In neurofeedback, electrodes are attached to the skull and pick up electrical brain waves. The data is then sent to a computer and gives audio and visual feedback when a person emits positive or negative brain waves. The goal is to encourage positive brain function.
For example, one visualization is a lava lamp (her favorite). The more positive Alair's brain waves become, the higher the lava lamp bubbles rise. "Pachelbel's Canon in D" also plays. Alair jokes that she enjoys forcing herself into different emotions to see how it affects the brain scan.
It makes perfect sense for the girl who now loves to participate in drama and acting.
"I like being somebody you're not, getting up on stage, having fun and acting out different parts," she says. "I love the costumes. I love making the costumes, sewing and crafting." One costume she designed and made was a blue fox, with a perfectly detailed head and paws. Alair also paints and draws – she sketched all the book's artwork.
Looking to the future
In the near future, Alair wants to get a job so she can earn money and purchase her own things. She's thinking about being a sandwich maker at Jimmy John's. One day, she wants to have her own farm. She's "not one for cramped city corners," and loves the space, the outdoors and, of course, her birds.

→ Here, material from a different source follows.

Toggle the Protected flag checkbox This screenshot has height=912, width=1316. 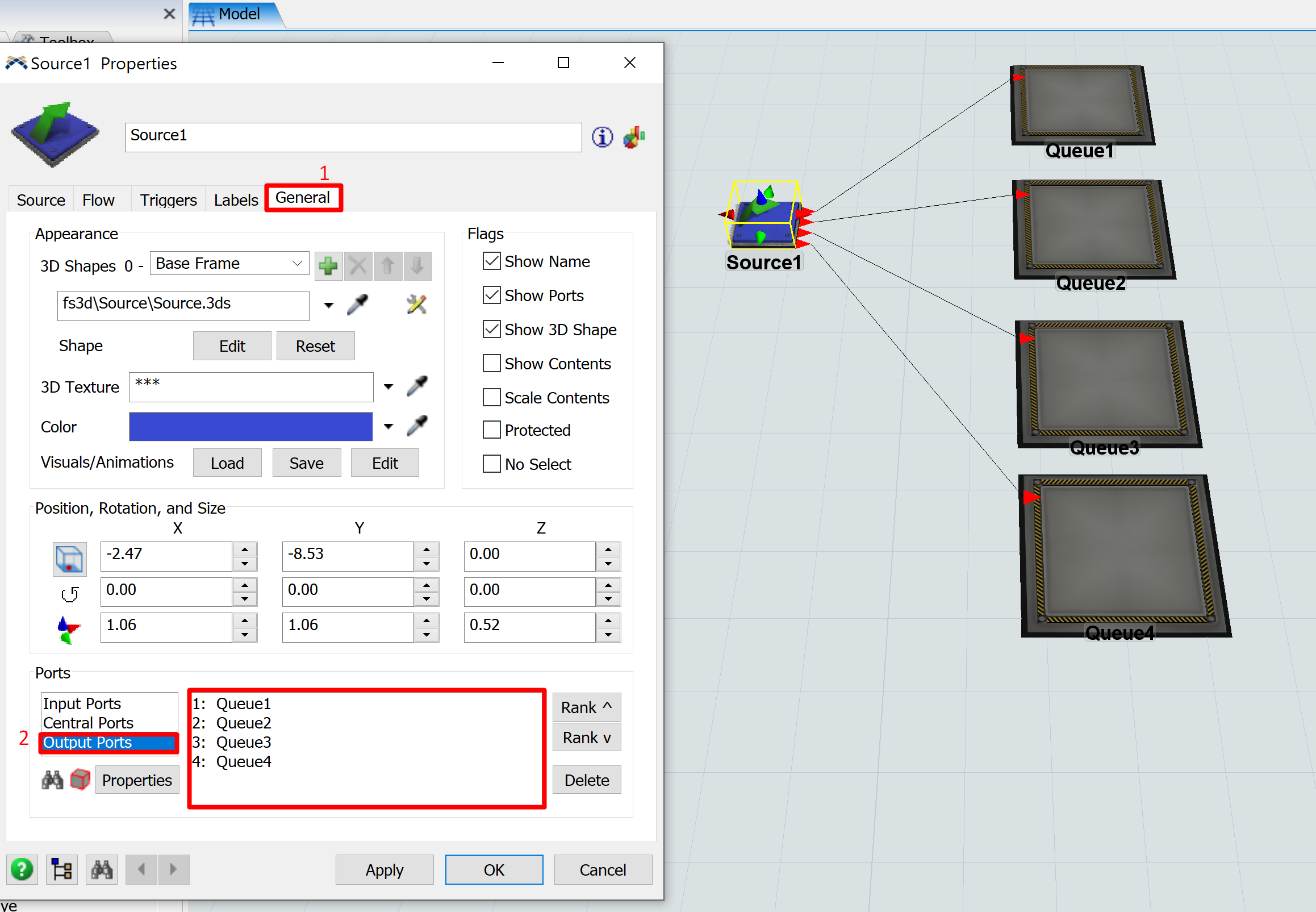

But poultry farming will remain a hobby, the family says, because breeding the chickens to sell as pets won't bring in much cash. The only way money could be made is if the birds were sold for eggs or meat. And that's not going to happen. Not to her friends.
Besides, Alair has other talents to explore.
Last September, she picked up the violin for the first time. Another milestone. For most of her life, she couldn't tolerate audio, music or high-pitched noises. On a recent day in March, with a rooster named Jacob clucking in the background of their living room, she played a few pieces of music. It's just one of her many gifts, now able to shine through the healing of her autism.
"She has a lot of talents," Sharon says. "One of the things we've thought of that might be a career direction is being a professional storyteller. It blends all the drama, the costuming, the animals and everything. She can spin a really good story."
Throughout it all, Alair continues to grow.
"She said to me about a year ago, 'Mom, I don't want my best friend to be a chicken anymore,' which is great," her mother says. "And I let her know that best friends don't go away. Goldie can still be your best friend, but she has kids that are her best friends now."